- _Task to complete_: With the pictures omitted, set down exactly the lines from the one that contains "Task: Click ellipsis icon inside noscript tag" through the last line of the data.

- _Raw data_:

________

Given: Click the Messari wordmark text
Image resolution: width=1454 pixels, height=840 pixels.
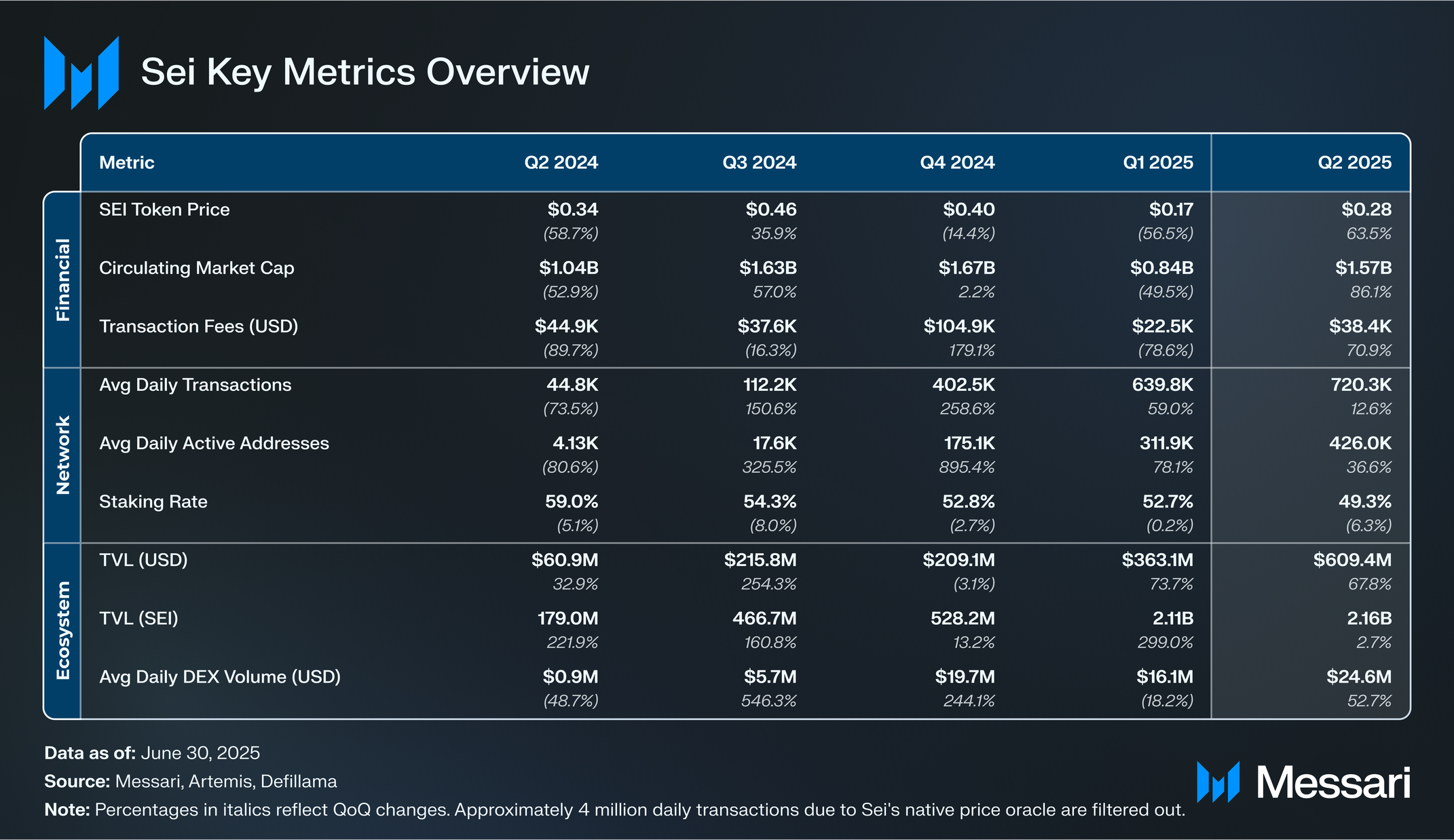Looking at the screenshot, I should point(1333,783).
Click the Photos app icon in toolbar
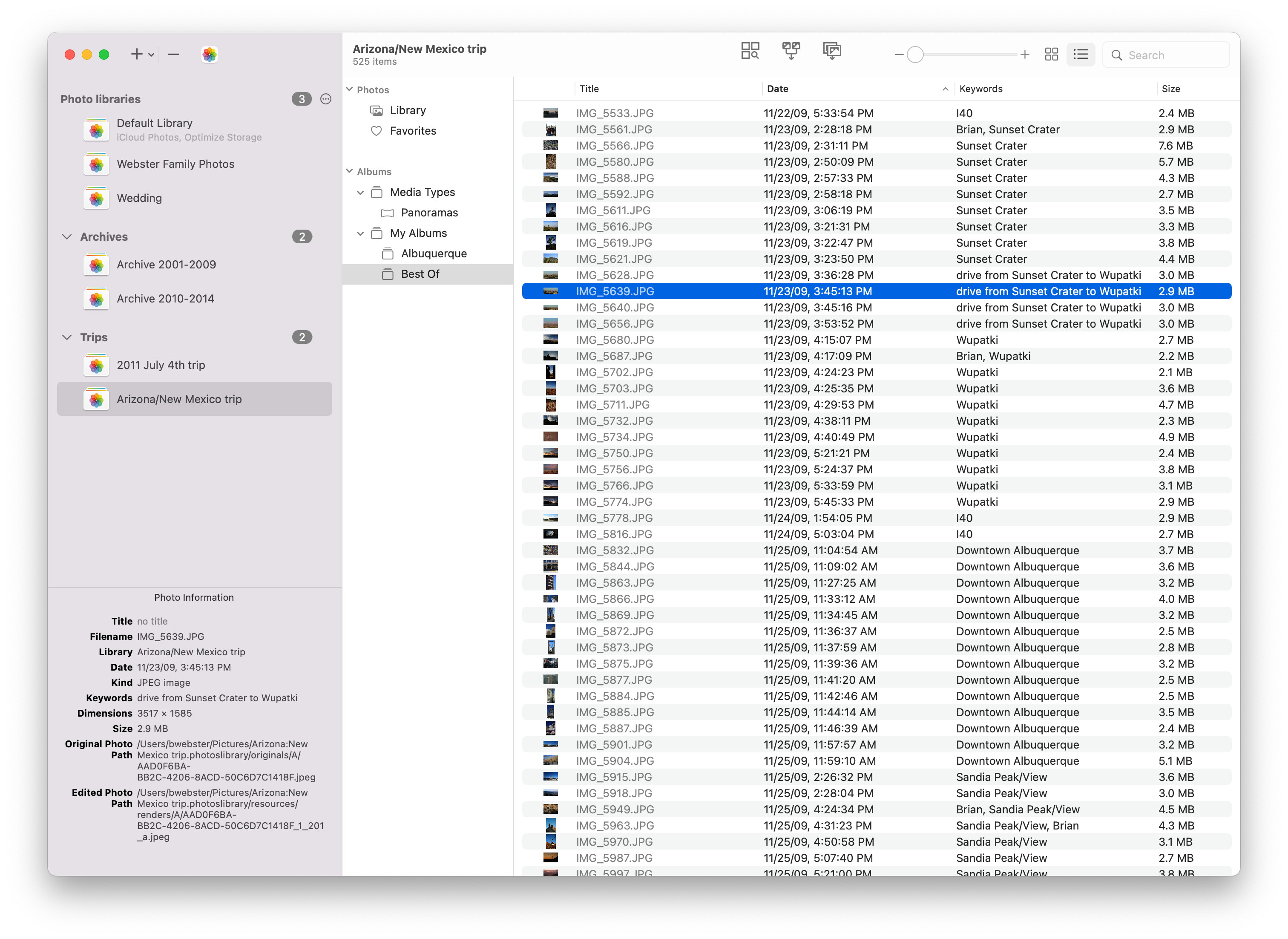Image resolution: width=1288 pixels, height=939 pixels. click(x=209, y=55)
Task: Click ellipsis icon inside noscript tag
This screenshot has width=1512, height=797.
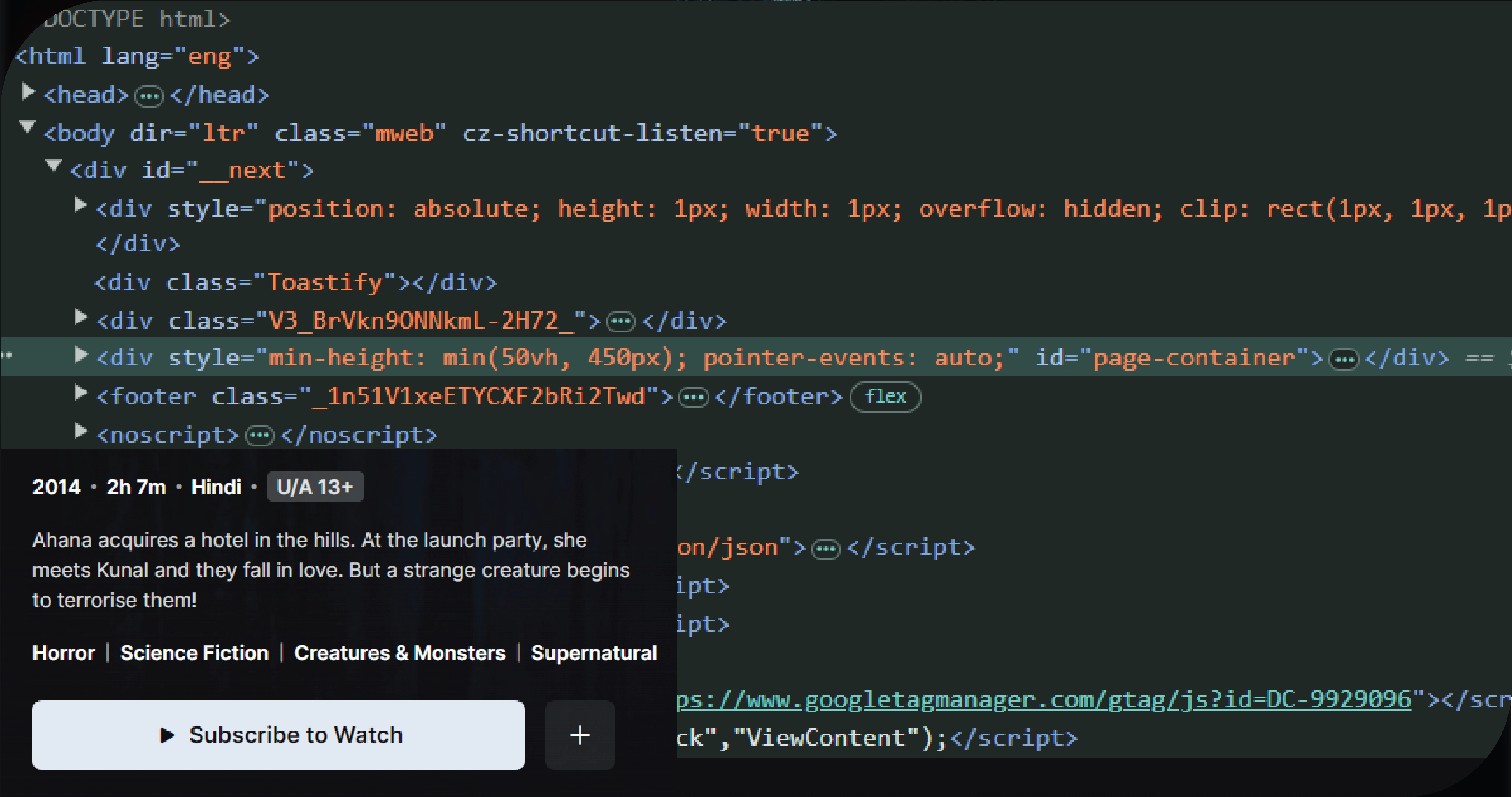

________

- _Exercise answer_:
Task: Click ellipsis icon inside noscript tag
This screenshot has width=1512, height=797.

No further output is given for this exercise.